Eryaşar, Mehmet Emrah
A typical buckling restrained brace (BRB) consists of a core segment and a buckling restraining mechanism. When compared to a conventional brace, BRBs provide nearly equal axial yield force in tension and compression. Buckling restraining mechanism can be grouped into two main categories. Buckling is inhibited either by using a concrete or mortar filled steel tube or by using steel sections only. While a large body of knowledge exists on buckling restrained braces the behavior of steel encased BRBs has not been studied in detail. Another area that needs further investigation is the detailing of the deboding material. For all types of BRBs a debonding material or a gap has to be utilized between the core brace and the restraining mechanism.
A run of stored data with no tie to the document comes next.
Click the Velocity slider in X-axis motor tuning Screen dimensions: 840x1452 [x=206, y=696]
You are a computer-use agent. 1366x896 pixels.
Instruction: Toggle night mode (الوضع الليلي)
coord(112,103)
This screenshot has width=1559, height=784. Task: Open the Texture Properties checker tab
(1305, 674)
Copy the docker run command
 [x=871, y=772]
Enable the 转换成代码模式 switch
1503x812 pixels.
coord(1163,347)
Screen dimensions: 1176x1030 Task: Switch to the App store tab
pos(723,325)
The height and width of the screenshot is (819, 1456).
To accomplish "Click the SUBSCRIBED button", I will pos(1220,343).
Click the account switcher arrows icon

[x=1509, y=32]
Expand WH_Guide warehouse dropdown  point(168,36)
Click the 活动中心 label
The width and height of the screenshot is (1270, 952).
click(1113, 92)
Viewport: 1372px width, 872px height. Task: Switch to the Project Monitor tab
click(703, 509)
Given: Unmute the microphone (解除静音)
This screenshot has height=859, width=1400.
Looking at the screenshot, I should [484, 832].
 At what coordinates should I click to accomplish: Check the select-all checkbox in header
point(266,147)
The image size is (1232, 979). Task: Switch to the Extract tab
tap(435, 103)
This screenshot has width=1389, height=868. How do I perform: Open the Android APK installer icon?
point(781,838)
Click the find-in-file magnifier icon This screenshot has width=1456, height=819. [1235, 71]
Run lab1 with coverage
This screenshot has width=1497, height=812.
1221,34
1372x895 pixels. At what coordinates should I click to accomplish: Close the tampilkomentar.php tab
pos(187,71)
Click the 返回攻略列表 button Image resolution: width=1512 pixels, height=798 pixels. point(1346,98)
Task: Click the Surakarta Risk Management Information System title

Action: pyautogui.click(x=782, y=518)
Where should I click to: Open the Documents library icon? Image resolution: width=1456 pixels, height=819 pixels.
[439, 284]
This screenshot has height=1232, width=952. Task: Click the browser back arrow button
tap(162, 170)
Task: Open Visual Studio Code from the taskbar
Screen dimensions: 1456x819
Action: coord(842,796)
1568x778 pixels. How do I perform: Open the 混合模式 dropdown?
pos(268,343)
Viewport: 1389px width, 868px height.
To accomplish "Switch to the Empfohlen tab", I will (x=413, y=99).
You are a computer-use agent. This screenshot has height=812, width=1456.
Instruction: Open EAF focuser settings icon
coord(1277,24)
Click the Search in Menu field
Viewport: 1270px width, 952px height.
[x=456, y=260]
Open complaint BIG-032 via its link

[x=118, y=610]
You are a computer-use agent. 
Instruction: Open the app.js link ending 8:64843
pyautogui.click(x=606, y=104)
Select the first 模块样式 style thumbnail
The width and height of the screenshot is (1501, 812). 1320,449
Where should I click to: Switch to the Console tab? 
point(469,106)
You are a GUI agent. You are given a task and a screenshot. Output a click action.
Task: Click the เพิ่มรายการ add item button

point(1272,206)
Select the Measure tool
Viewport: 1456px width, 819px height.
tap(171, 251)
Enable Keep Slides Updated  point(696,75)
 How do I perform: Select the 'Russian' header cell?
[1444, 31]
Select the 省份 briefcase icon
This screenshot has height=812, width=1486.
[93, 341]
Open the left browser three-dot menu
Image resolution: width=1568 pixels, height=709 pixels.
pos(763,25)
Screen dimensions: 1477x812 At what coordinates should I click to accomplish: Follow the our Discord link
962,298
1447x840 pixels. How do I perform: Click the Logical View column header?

The main function of the debonding material is to eliminate the transfer of shear force between the core brace and the restraining mechanism by preventing or reducing the friction. A two phase research study has been undertaken to address these research needs. In the first phase an experimental study was carried out to investigate the potential of using steel encased BRBs. In the second phase a numerical study was conducted to study the friction problem in BRBs. The experimental study revealed that steel encased braces provide stable hysteretic behavior and can be an alternative to mortar filled steel tubes. Material and geometric properties of the debonding layer for desired axial load behavior were identified and presented herein.
Citation Formats
M. E. Eryaşar, “Experimental and numerical investigation of buckling restrained braces,” M.S. - Master of Science, Middle East Technical University, 2009.